I. Rameo bases its claim for exemption from use tax on this provision of § 423.1(1), The Code, 1966:
“ ‘Use’ means and includes the exercise by any person of any right or power over tangible personal property incident to the ownership of that property, except that it shall not include processing, or the sale of that property in the regular course of business. Property used in ‘processing’ within the meaning of this subsection shall mean and include (a) any tangible personal property including containers which it is intended shall, by means of fabrication, compounding, manufacturing, or germination, become an integral part of other tangible personal property intended to be sold ultimately at retail. * * (Emphasis added)

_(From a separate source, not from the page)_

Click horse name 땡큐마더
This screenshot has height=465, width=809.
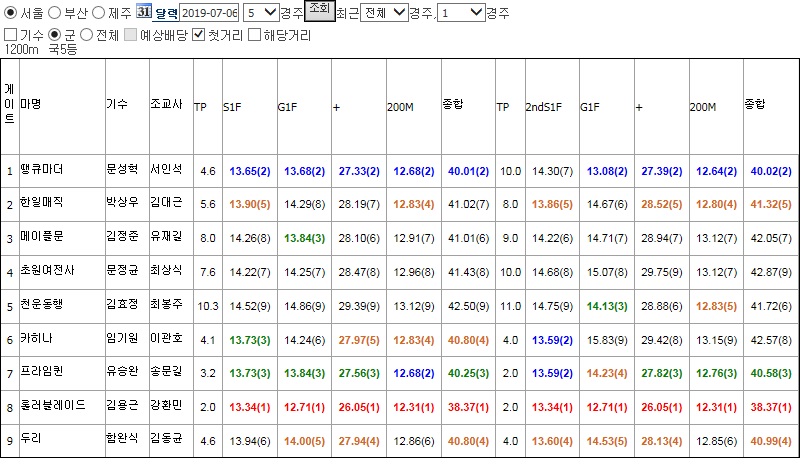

The case was submitted on stipulated facts. In addition to those already related, the important circumstances include an agreement that the phonograph records have a useful life of less than one year, depending upon the frequency with which they are played. At the end of that time, they are sold, not as phonograph records, but as scrap for the constituent materials and substances from which they were originally manufactured.
Ramco’s argument is simply this: the records are tangible personal property which by processing “become an integral part of other tangible personal property;” that the phonograph records when placed in the juke box and played produce a musical tune; and that this tune is “other tangible personal property intended to be sold ultimately at retail.”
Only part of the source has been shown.